In Vöhringen wohnte er in einer Obdachlosenunterkunft. Er vermisste Geld, 270 Euro, von denen er glaubte, sie seien in seiner Wohnung. Da waren sie tatsächlich, nur hatte er das Geld nicht gefunden. Auf der Suche danach warf er sämtliche Gegenstände aus dem Fenster, um dann, das war am 25. April dieses Jahres, durch die Gemeinde zu laufen.

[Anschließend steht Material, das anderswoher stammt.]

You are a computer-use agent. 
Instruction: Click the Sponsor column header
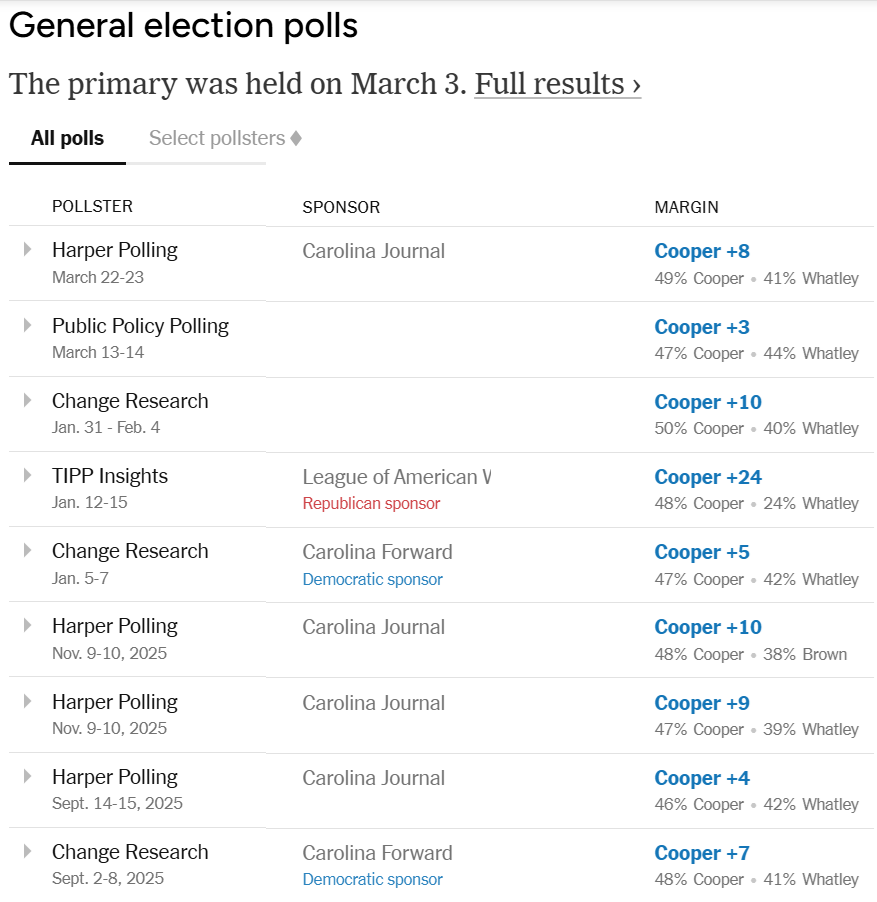pos(341,207)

Zwei ihm unbekannte Frauen bedrohte er mit einem scharf geschliffenen Messer, anschließend, so der Richter „wollte er noch einen Mann abstechen“. Dazu kam es nicht: Die Polizei ist inzwischen gerufen worden. Sie versuchte den 19-Jährigen zunächst mit Pfefferspray zu stoppen.

Pfefferspray zeigt keine Wirkung - sieben Kugeln gefeuert

Doch das zeigte keine Wirkung. Der junge Mann flüchtete in eine Gärtnerei, beschädigte dort eine Folie, setzte seine Flucht barfuß über einen Acker fort und wurde schließlich in einem Gartengrundstück gestellt. Der Polizei blieb offenbar keine andere Wahl, als zu schießen. Sieben Kugeln trafen den Flüchtenden, der, wie der Richter meinte, nur mit Glück überlebte.

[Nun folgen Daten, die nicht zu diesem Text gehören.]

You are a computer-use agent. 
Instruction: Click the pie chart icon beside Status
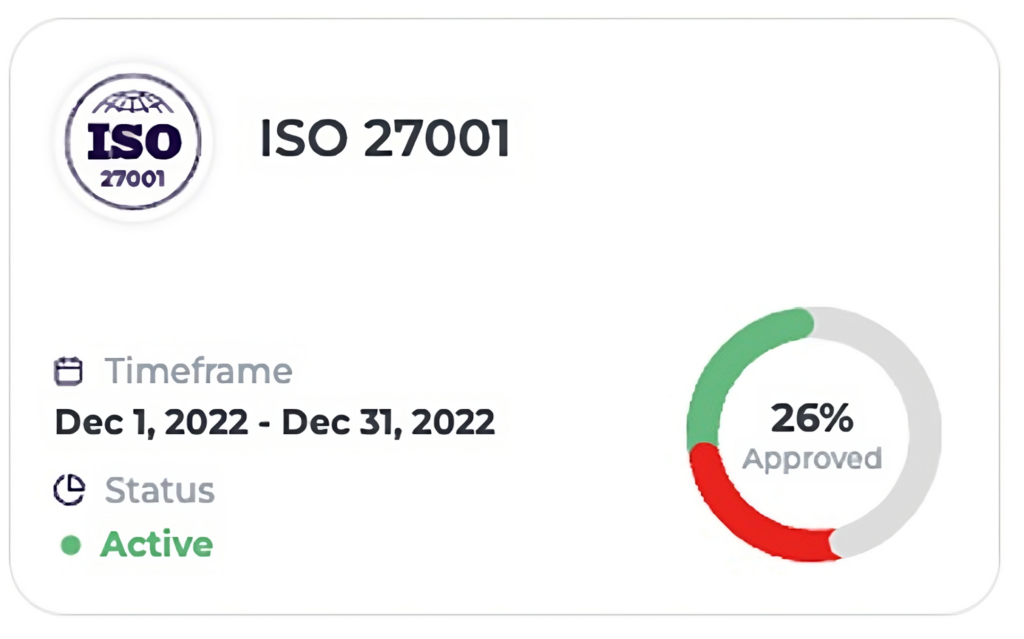click(x=67, y=490)
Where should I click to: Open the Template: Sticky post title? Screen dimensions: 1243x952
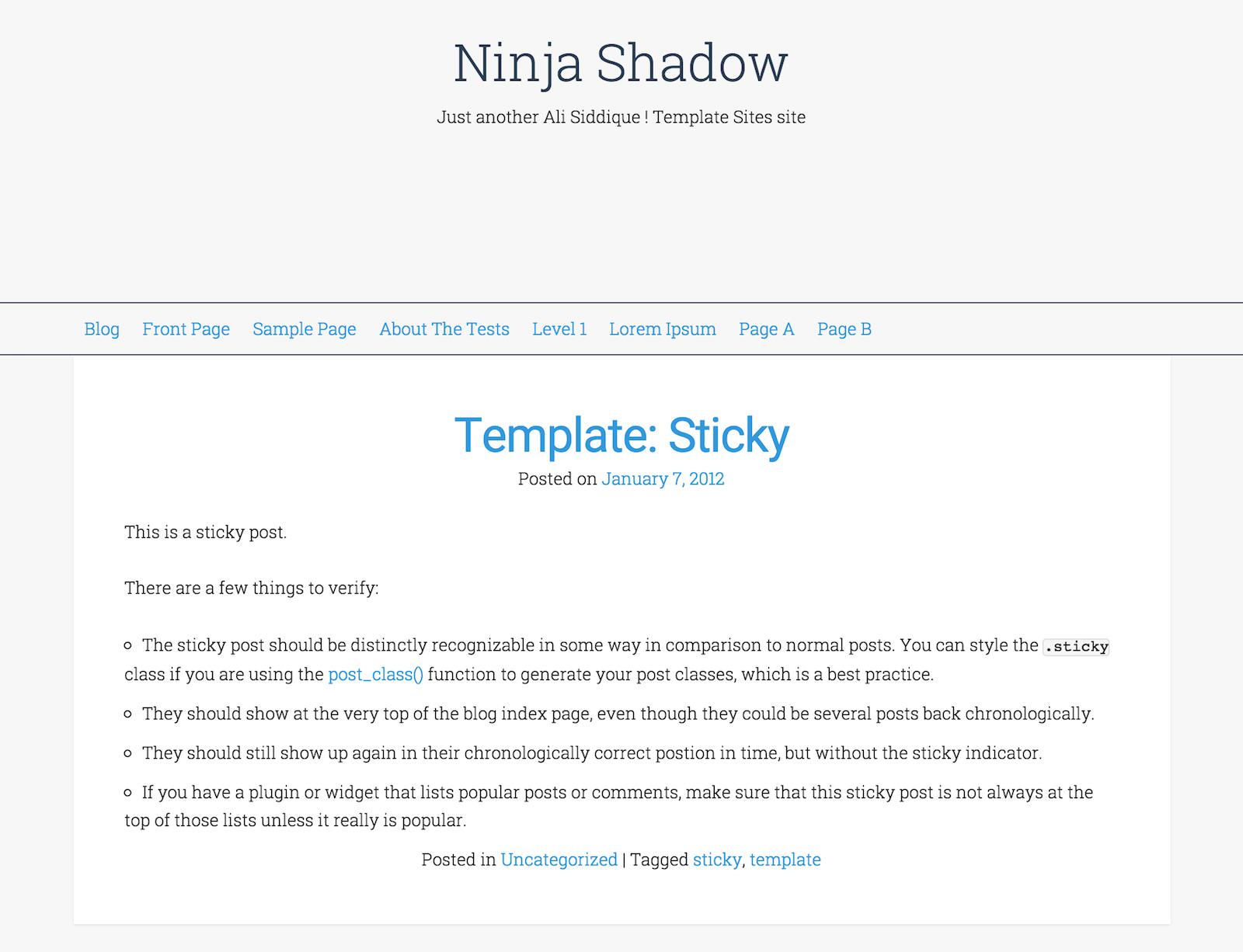tap(622, 435)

Schizophrenie festgestellt

Die Polizeibeamten hätten „unisono von einem psychischen Ausnahmezustand“ des Mannes gesprochen: „Er war in seiner eigenen psychotischen Welt.“ Der Sachverständige stellte Schizophrenie fest und bescheinigte dem Täter Schuldunfähigkeit.

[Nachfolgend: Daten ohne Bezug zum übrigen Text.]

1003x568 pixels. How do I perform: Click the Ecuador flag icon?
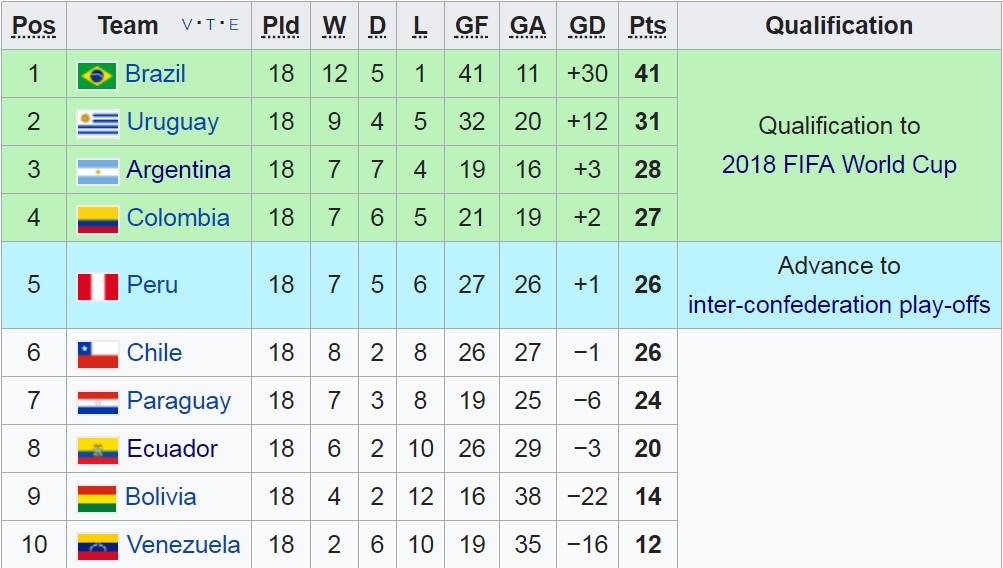click(x=97, y=450)

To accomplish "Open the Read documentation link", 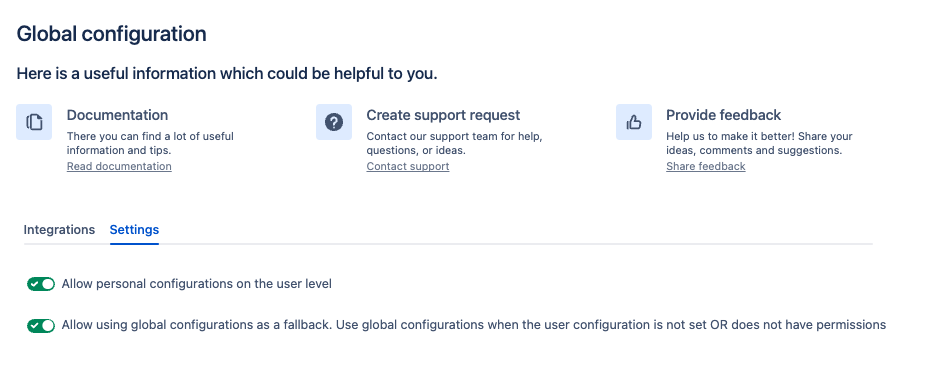I will (x=119, y=166).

Der Richter nahm eine hohe Wahrscheinlichkeit an, dass weitere Straftaten – Körperverletzungen, räuberische Erpressung, Bedrohungen und Nötigungen – folgen könnten. Er sah deshalb keine andere Möglichkeiten, als den Beschuldigten auf unbefristete Zeit in einem psychiatrischen Krankenhaus unterzubringen. Damit solle die Allgemeinheit vor ihm geschützt werden.

Die medizinische Prognose stufte der Richter als „ungünstig“ ein, die soziale Prognose sei etwas besser. Der junge Mann habe ein gutes familiäres Umfeld.